Analytical Validation of a Pan-Cancer Next-Generation Sequencing Assay for In-House Liquid Biopsy Testing: An International Multicenter Study

Abstract

Liquid biopsy assays are transforming precision oncology by providing a less invasive alternative to tissue biopsies. These assays screen for tumor genetic alterations in circulating free DNA, which typically requires detecting variants at low allele frequencies and, therefore, a high sensitivity and specificity.

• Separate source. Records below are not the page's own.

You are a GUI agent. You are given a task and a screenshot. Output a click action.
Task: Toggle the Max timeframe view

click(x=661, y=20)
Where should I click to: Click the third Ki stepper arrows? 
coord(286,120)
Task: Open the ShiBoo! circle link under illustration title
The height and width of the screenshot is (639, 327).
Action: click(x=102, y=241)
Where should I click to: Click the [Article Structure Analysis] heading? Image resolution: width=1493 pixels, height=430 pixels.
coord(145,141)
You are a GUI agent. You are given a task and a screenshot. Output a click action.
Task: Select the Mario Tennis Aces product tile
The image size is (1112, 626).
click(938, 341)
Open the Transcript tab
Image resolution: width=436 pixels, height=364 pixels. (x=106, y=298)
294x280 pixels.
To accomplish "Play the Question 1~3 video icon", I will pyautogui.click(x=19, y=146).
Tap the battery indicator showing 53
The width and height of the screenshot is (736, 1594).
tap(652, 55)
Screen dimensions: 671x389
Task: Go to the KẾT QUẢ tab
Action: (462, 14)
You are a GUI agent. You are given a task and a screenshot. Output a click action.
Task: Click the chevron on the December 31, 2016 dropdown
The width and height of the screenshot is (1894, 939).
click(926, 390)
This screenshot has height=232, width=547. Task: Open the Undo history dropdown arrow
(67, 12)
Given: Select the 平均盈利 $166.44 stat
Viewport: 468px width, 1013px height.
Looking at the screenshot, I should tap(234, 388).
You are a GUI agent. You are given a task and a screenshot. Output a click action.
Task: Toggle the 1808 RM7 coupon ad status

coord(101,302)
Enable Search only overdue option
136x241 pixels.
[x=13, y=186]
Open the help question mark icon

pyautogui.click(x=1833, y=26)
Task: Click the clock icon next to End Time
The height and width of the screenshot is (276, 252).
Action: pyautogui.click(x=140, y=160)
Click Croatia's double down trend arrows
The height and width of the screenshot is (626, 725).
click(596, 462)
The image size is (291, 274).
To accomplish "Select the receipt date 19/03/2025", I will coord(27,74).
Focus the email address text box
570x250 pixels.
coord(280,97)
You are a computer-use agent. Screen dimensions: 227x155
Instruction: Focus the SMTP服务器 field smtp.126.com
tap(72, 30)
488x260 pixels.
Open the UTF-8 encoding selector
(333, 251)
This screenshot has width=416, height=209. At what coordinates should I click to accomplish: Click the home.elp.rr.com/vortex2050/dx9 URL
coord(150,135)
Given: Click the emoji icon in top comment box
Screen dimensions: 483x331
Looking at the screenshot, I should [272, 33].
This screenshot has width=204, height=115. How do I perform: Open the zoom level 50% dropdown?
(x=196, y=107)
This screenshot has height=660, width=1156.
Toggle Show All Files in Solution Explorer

This international, multicenter analytical performance study evaluated the Hedera Profiling 2 circulating tumor DNA test panel (HP2), a hybrid capture-based next-generation sequencing assay for the detection of somatic alterations in circulating free DNA. Covering 32 genes, HP2 enables the detection of single-nucleotide variants (SNVs), insertions and deletions (Indels), fusions, copy number variations, and microsatellite instability status from a single DNA-only workflow. The analytical performance was assessed using reference standards and a diverse cohort of 137 clinical samples precharacterized by orthogonal methods. In reference standards with variants spiked in at 0.5% allele frequency, sensitivity and specificity were 96.92% and 99.67%, respectively, for SNVs/Indels and 100% for fusions. In clinical samples, SNV/Indel detection showed high concordance (94% for European Society for Medical Oncology Scale of Clinical Actionability for Molecular Targets level I variants) with orthogonal methods. Evidence for solid sensitivity was also found for copy number variation detection and microsatellite instability status determination. Overall, the HP2 assay showed significant potential as a sensitive and efficient pan-cancer test for liquid biopsy testing in a decentralized molecular pathology laboratory setting.